GitHub: https://github.com/cognitect/transit-js

Note that in the introduction they provide a simple benchmark where Transit is both more compact and faster to parse than JSON with custom hydration.

keithwhor 9 years ago |

Biggest complaint:

Unreadable format, as mentioned in this thread.

{"key:A<A<s>>":[["values"],["here"]]}

This doesn't mean anything to me as a developer, unless I've seen the spec. It's kludgy. It's not reverse-compatible if you don't install a TJSON parser.

Two solutions immediately strike me as better, one has been mentioned here.

(1) Not optimal, but actually spell out words in key names. There's no reason "A" has to mean Array. That doesn't mean anything to me. If I'm seeing it for the first time and have no idea what TJSON is, the very next value could be "key2:B<B<t>>".

(2) Far more optimal: as an example has been provided with "date", just nest objects as values for any extended types. Then this spec is completely reverse compatible and compliant, and as a developer I don't have to worry about parsing key names.

e.g.

  {
    "some_nested_array": {
      "type": "array.array.string",
      "value": [
        ["values"],
        ["here"]
      ]
    }
  }

Extremely easy to implement and not reliant on a governing body.

kafkaesq 9 years ago | |

And that was the beauty of JSON: There was no "format", per se. And you certainly didn't need to think or care about some friggen "spec". All you had to do was sort of take a look at it, say "OK", and get moving with the business of writing your application.

tobltobs 9 years ago |

Dear JS Hipsters, even if you all suffer from NIHS, could you please take look at XML before you invent another format. I am sure you will get used to those square brackets.

bascule 9 years ago | |

Hi, TJSON creator here.

I have certainly studied XML and think XML Schema did fantastic work specifying datatypes:

https://www.w3.org/TR/xmlschema11-2/#built-in-datatypes

I briefly considered adopting this work wholesale:

https://github.com/tjson/tjson-spec/issues/37

If you'd like to see that happen, please make a note of it in the issue. Thanks!

Also note: I'm not a JS hipster, I'm part of the Rust Evangelism Strike Force.

pvg 9 years ago | | |

I'm curious what drove decisions like no top-level arrays and strict conditions on set members. It's not mentioned explicitly in the spec but if the object syntax is the same as JSON, multiple field names would be allowed in that case.

seagreen 9 years ago | |

First: XML is a markup language for encoding documents, JSON is a data-interchange language. Each can be twisted to do the job of the other, but they don't naturally do the same job.

Second, XML is extraordinarily complicated. Flipping around the XML 1.0 spec (https://www.w3.org/TR/xml/) isn't really encouraging me that all of this is there for a reason. I'd love to be proved wrong though!
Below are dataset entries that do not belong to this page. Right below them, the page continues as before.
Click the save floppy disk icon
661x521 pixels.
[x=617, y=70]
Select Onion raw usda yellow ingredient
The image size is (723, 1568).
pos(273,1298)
In contrast, RFC 7159 is incredibly short and readable: https://tools.ietf.org/html/rfc7159. The TJSON spec isn't bad either: https://www.tjson.org/spec/. Even combining both the result is still far shorter and more clear than XML.

tootie 9 years ago | | |

First, either XML or JSON are suitable for encoding documents or data interchange. Second, XML is also very _sophisticated_ and has an array of useful features that JSON developers are suddenly realizing to be pretty valuable sometimes. XSD is verbose, but it's rock solid. XPath and XInclude are also pretty awesome.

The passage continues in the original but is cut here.